▶ **Text passage**
####

As of tomorrow, I am 34 weeks pregnant.
We’re on the home stretch. Though, it’s less of a leisurely stroll and more of an Olympic bobsled, with worryingly loose blades, about to hurtle off the track. If you recognise the reference, congratulations, you’re a 90s kid.
Due to some health issues, bubs will be arriving slightly earlier than planned. Most people know I do my best work at the last minute. However, it seems I am not as adept at “nesting” as editing a newspaper. So, wish us luck as we Cool Runnings our way towards the finish line — preferably with no broken bones.
As I wrote in my editorial at the 20-week mark, hapūtanga [pregnancy] has been an exercise in rolling with the punches. There have been many learnings along the way.
For starters… impending parenthood is fraught with anxiety. There are a lot of unknowns — the human brain doesn’t like that. On bad days, it feels like traversing a field of buried landmines. Never-ending sleep deprivation, colic, tongue ties, the possibility of being “The Worst Mum Ever”…what’s going to explode first?
I was afraid to share my anxiety with anyone. This was our longed-for “miracle” baby — why the cold feet? Turns out, however, that fear is a pretty universal experience. And the more I opened up to trusted people, the less numerous and volatile the landmines seemed.

####

▶ **Provided data**
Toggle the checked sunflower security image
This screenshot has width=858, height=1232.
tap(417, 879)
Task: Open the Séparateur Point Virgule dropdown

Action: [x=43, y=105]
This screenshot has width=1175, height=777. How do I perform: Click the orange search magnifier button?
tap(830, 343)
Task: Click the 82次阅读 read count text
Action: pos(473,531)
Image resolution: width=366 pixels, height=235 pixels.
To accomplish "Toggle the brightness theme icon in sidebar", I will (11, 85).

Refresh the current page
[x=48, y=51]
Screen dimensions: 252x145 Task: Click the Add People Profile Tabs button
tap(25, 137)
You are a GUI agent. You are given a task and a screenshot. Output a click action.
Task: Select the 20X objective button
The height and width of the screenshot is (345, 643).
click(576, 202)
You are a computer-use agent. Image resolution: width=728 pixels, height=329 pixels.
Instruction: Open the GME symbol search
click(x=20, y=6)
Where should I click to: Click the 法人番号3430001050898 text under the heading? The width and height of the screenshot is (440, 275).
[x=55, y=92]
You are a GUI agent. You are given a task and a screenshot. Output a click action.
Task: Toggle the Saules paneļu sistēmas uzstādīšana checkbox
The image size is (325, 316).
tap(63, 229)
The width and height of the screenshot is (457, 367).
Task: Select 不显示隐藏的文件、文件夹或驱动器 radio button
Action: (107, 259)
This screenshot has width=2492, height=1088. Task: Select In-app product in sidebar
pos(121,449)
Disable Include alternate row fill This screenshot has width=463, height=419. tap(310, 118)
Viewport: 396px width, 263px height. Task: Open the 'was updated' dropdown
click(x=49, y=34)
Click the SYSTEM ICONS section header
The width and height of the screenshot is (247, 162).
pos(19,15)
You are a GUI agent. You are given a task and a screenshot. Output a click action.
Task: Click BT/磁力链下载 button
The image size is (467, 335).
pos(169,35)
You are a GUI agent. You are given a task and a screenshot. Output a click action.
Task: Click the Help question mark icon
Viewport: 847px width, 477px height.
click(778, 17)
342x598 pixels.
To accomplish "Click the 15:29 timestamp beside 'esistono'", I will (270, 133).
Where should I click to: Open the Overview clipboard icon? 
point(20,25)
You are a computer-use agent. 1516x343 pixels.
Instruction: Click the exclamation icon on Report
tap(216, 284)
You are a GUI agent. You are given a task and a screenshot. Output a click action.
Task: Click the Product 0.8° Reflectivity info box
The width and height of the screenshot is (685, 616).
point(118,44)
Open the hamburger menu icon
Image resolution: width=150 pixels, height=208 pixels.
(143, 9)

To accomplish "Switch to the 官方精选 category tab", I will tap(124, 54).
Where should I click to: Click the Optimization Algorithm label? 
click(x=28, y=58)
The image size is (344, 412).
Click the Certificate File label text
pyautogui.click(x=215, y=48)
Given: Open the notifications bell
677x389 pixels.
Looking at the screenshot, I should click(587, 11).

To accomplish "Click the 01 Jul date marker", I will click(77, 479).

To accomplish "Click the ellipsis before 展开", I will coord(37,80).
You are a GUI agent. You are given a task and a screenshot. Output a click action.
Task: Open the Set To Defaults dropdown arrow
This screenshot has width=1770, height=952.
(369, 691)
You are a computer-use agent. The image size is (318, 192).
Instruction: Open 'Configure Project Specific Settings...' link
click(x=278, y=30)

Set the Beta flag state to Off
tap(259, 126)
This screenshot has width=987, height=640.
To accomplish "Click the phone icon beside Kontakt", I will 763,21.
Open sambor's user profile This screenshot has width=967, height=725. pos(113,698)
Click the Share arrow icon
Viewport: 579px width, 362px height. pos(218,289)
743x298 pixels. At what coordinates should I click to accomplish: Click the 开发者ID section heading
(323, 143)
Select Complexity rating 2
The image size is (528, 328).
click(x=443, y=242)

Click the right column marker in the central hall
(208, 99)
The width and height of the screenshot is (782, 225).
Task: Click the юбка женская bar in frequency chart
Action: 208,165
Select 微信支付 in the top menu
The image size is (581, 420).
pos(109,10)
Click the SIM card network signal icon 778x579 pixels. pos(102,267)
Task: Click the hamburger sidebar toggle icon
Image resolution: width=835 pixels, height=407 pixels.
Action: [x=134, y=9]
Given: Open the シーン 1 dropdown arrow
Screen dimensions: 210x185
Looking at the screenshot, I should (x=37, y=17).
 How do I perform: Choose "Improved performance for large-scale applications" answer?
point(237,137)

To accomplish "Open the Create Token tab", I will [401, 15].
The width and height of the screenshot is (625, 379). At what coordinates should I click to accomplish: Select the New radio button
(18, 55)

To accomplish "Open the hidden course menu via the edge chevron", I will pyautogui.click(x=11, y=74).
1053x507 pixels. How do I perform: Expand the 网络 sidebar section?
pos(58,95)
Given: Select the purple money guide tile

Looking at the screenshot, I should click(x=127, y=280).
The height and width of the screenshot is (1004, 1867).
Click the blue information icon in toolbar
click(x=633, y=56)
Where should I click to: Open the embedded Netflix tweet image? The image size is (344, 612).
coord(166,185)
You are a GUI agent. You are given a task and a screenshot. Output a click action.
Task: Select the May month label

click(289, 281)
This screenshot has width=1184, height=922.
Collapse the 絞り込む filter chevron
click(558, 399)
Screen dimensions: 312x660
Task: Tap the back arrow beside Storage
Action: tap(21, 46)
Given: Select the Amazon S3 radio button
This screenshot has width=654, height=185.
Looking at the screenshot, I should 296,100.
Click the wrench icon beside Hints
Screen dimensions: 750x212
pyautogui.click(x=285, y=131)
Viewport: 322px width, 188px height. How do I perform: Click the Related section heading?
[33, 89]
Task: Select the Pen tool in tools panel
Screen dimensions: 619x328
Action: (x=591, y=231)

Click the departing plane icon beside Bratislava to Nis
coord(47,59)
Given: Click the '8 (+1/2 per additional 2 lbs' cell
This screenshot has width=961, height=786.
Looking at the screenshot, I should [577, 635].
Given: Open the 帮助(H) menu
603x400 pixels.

####

▶ **Tasks to carry out**
1. Using the pregnancy passage, decide whether each statement agrees with it: (a) The writer will be 34 weeks pregnant as of tomorrow. (b) The baby is expected to arrive later than planned. (c) The writer was eager to share their anxiety with others. Give yes or no for each, with the deciding words from the passage quoted exactly.
2. Retype the stretch of the pregnancy passage from "As of tomorrow, I" through "along the way.", with no changes.
The records are not needed for this work.

▶ **Task-by-task answers**
1.
(a) Yes: "As of tomorrow, I am 34 weeks pregnant."
(b) No: "bubs will be arriving slightly earlier than planned."
(c) No: "I was afraid to share my anxiety with anyone."

2.
As of tomorrow, I am 34 weeks pregnant.
We’re on the home stretch. Though, it’s less of a leisurely stroll and more of an Olympic bobsled, with worryingly loose blades, about to hurtle off the track. If you recognise the reference, congratulations, you’re a 90s kid.
Due to some health issues, bubs will be arriving slightly earlier than planned. Most people know I do my best work at the last minute. However, it seems I am not as adept at “nesting” as editing a newspaper. So, wish us luck as we Cool Runnings our way towards the finish line — preferably with no broken bones.
As I wrote in my editorial at the 20-week mark, hapūtanga [pregnancy] has been an exercise in rolling with the punches. There have been many learnings along the way.